Please remember that there’s no shame in stepping down, whether it’s your choice or theirs. It doesn’t have to be a big deal — it’s between you and the Lord and your mentor working some things out. 


If your church decides to work with you on these things, then don’t beat yourself up out of perfectionism.  Don’t let the devil tell you that you’re not good enough, because that’s actually a really lame gameplan.  I’m not good enough?  You’re right — I never was.  Be patient and set up a good battle plan to face this head-on.

You can also still be a mentor for potential students to be leaders.  Your students need to be able to function without you, so if one day you have a meltdown or you step down or you take a break — they won’t worry.  They will, in fact, grow. 

You should be doing that already anyway.  My job as a leader is always to work myself out of a job. One of my absolutely favorite things to do is to promote younger people and build them up.  Any chance I get, I brag on young disciples and cast big visions and promote their blogs and encourage them to step it up.  Real leaders make leaders, in spite of (and even because of) their own brokenness.

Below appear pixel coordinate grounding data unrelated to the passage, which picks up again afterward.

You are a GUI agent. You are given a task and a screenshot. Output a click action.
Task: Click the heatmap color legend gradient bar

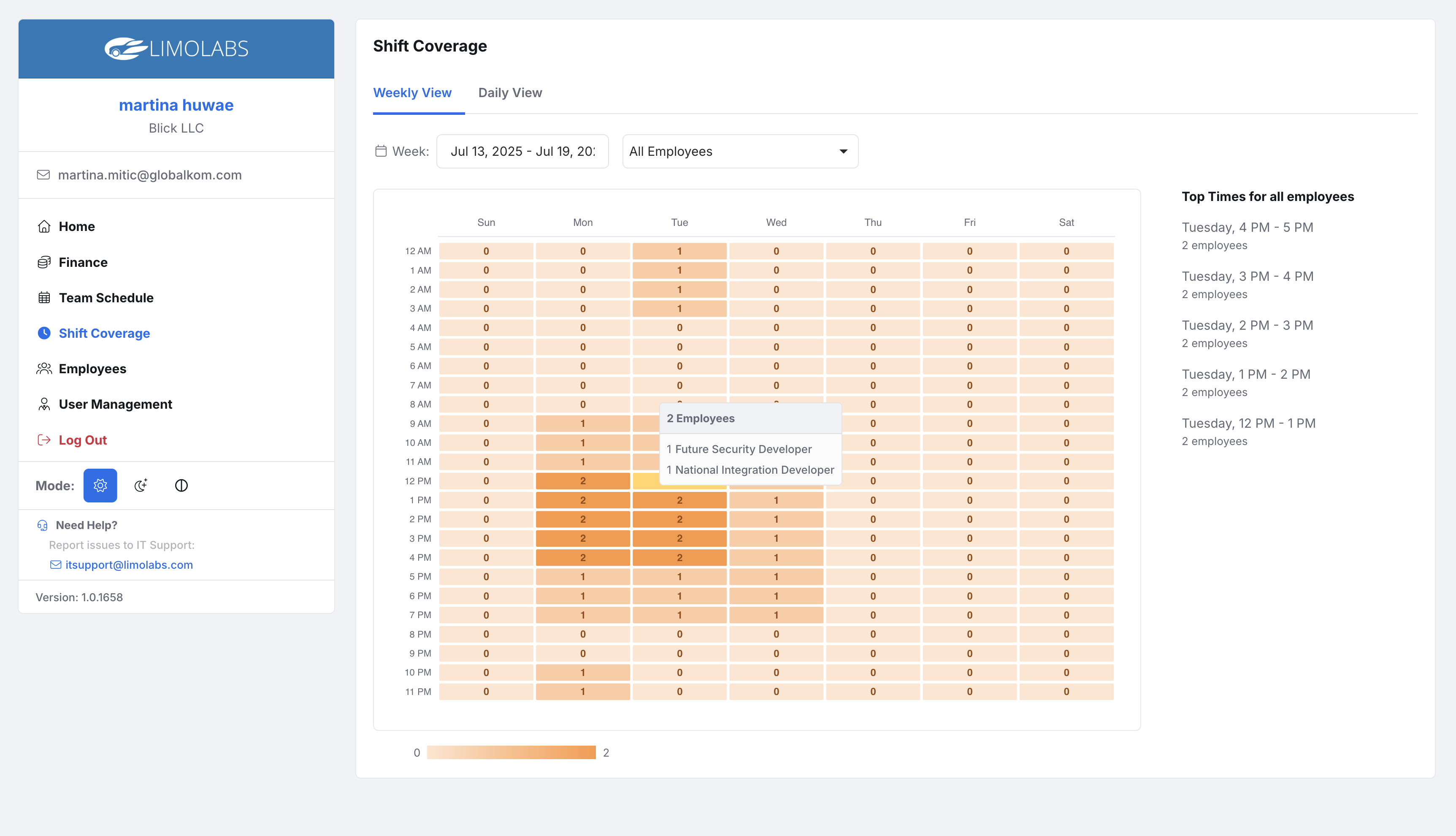pyautogui.click(x=511, y=752)
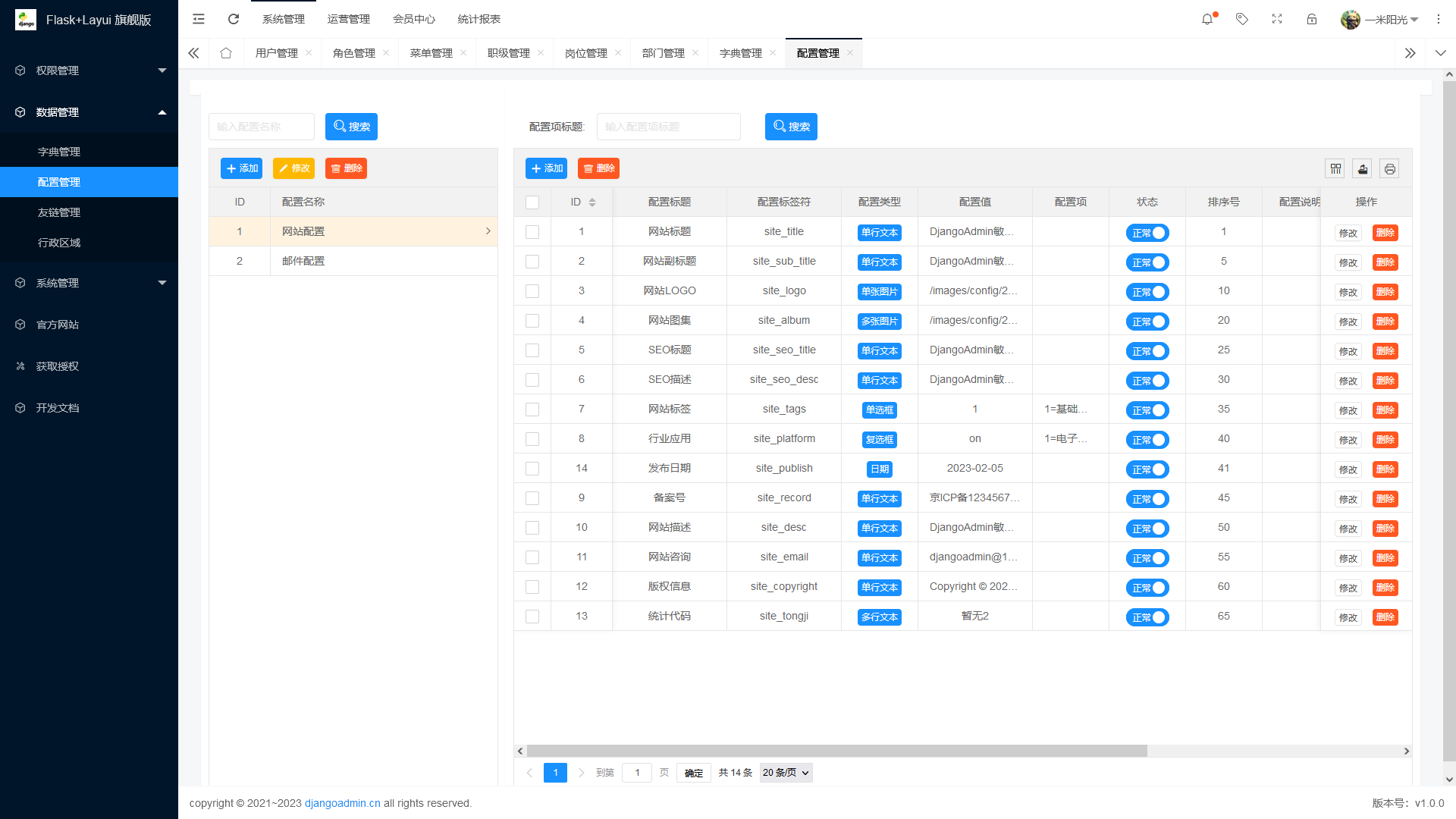Image resolution: width=1456 pixels, height=819 pixels.
Task: Print the configuration table
Action: click(x=1389, y=168)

Pray hard through these things.  Ministry is serious.  Fortunately, God is gracious.  You can beat this sin.  It’s not the only thing about you.  God will help.  Jesus was glad to die and rise for this very sin you’re fighting.  You have the loving power of the Holy Spirit.  And God is a God of second chances.  He will love you all the way through it.

— J.S. 

4 thoughts on “Question: Stepping Down From Leadership

  1. Wow, this post is excellent. It is a great encouragement for anyone suffering from one of the many tough habitual sins that have sunk an anchor in the believer’s life, and are hard to beat. I appreciate the way you tell the person to repent and keep working for the goal, but not to beat themselves up as we all tend to do. I love your attitude about encouraging youth and the amount of grace you speak. May I reblog this?